Artikel 1. § 1. De veiligheidsvoorschriften betreffende de museumspoorlijninfrastructuur worden vastgesteld in het dossier van de uitbatingsmachtiging, op basis van een technische inspectie, hierna bepaald in Hoofdstuk 2, door een expert infrastructuur.

§ 2. Na de aflevering van de uitbatingsmachtiging, zijn de veiligheidsvoorschriften betreffende de museumspoorlijninfrastructuur voorwerp van periodieke, technische inspecties, hierna bepaald in Hoofdstuk 2, door een expert infrastructuur.

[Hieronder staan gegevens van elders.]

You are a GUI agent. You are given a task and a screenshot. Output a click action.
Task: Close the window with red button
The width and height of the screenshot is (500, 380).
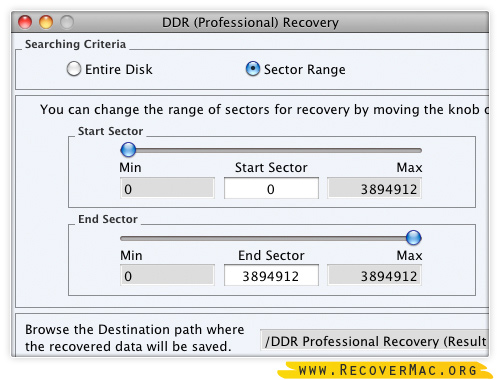pyautogui.click(x=25, y=22)
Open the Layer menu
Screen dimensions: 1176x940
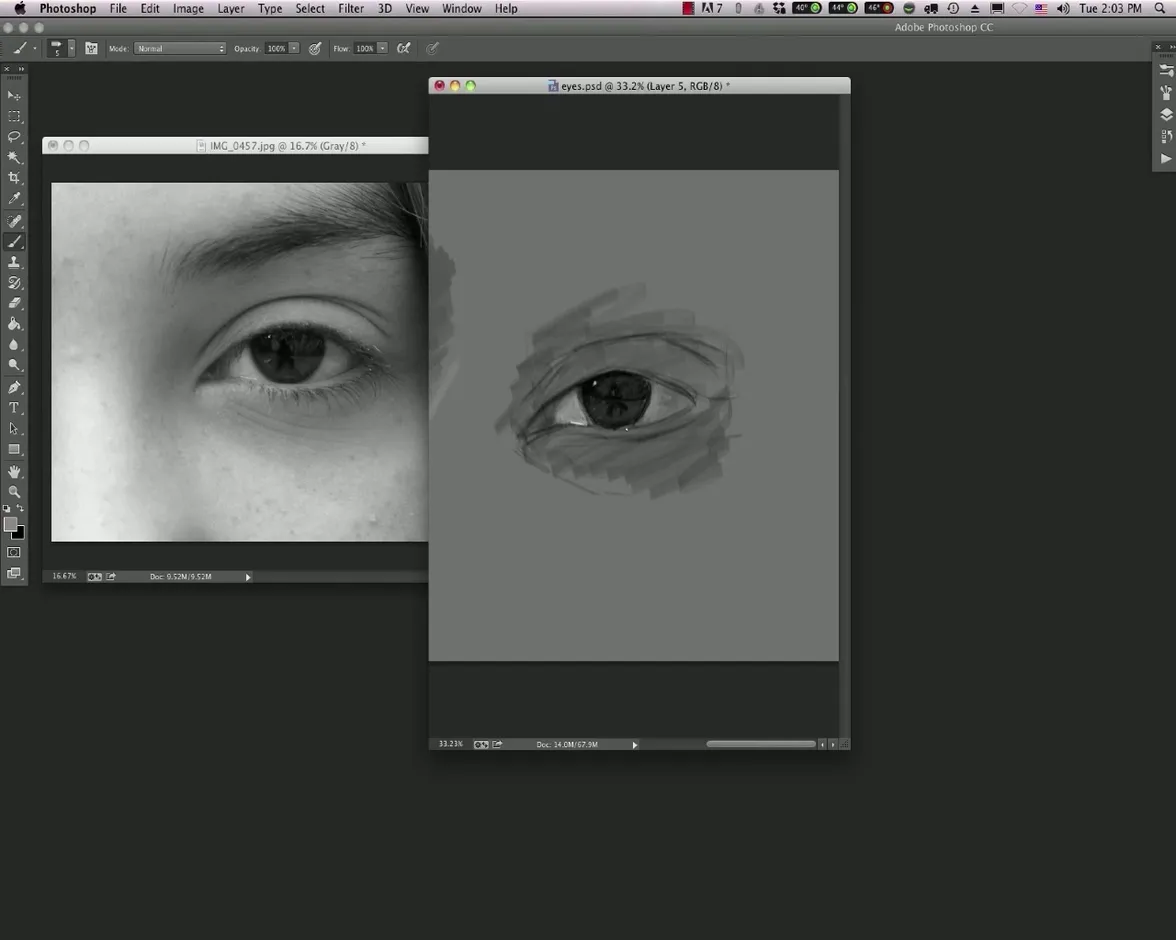click(x=231, y=8)
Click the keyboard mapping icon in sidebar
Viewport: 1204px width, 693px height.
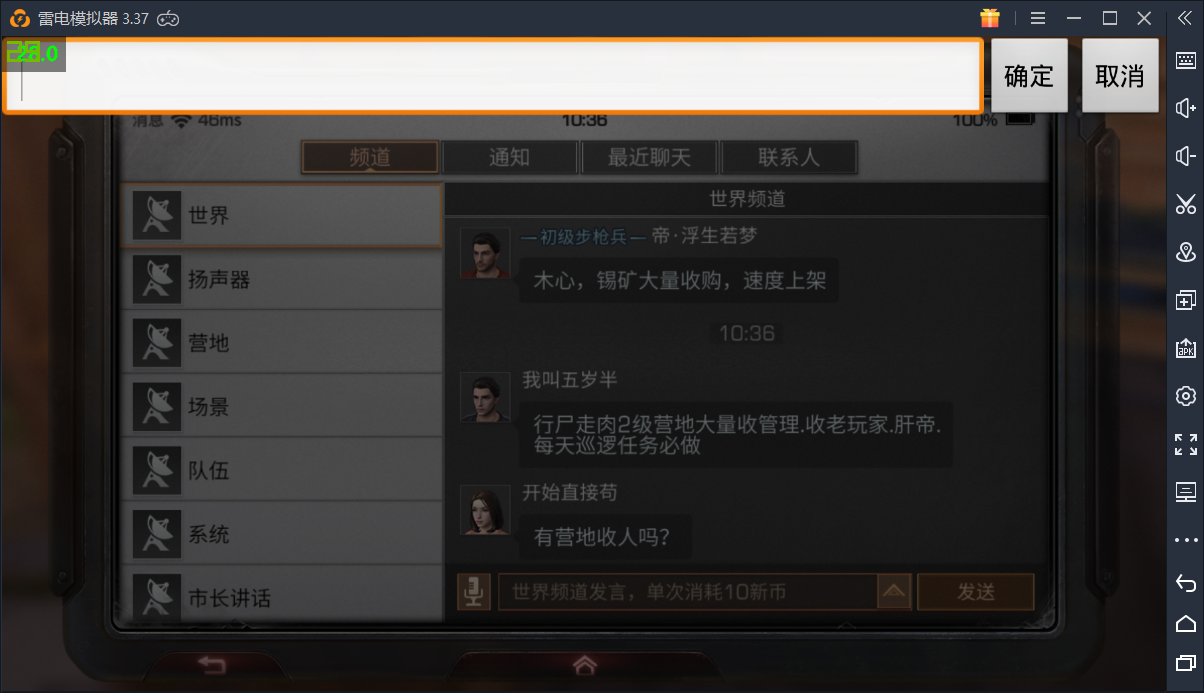pos(1185,60)
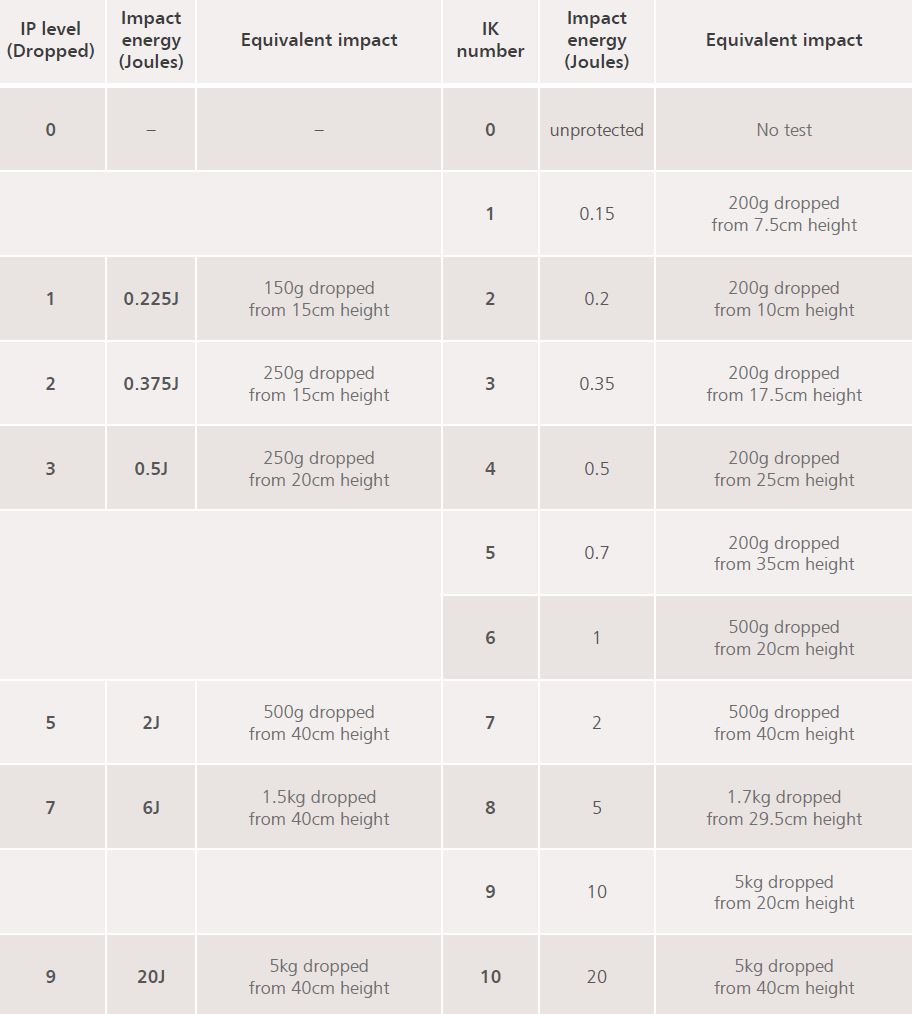Viewport: 912px width, 1014px height.
Task: Click the 'IP level (Dropped)' column header
Action: [x=51, y=40]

§ 3. Een vergoeding voor de technische inspecties infrastructuur, bedoeld in de eerste en tweede paragraaf, is verschuldigd aan de expert infrastructuur als deelname in de kosten van het onderzoek. Deze vergoeding wordt berekend per geleverde dagprestatie en per gedeeltelijke dagprestatie voor de gevraagde dienst.

De vergoeding voor een dagprestatie bedraagt 750 Euro, BTW inbegrepen en wordt gekoppeld aan de index.

Elk jaar op 1 januari, wordt de retributie bedoeld in het voorafgaande lid aangepast aan de gezondheidsindex volgens de volgende formule : het basisbedrag, vermenigvuldigd met de nieuwe index en gedeeld door de oorspronkelijke index.

De nieuwe index is de gezondheidsindex van de maand november van het jaar voorafgaand aan het jaar waarin het bedrag overeenkomstig het voorafgaande lid zal worden aangepast.

De oorspronkelijke index is de gezondheidsindex van november 2009.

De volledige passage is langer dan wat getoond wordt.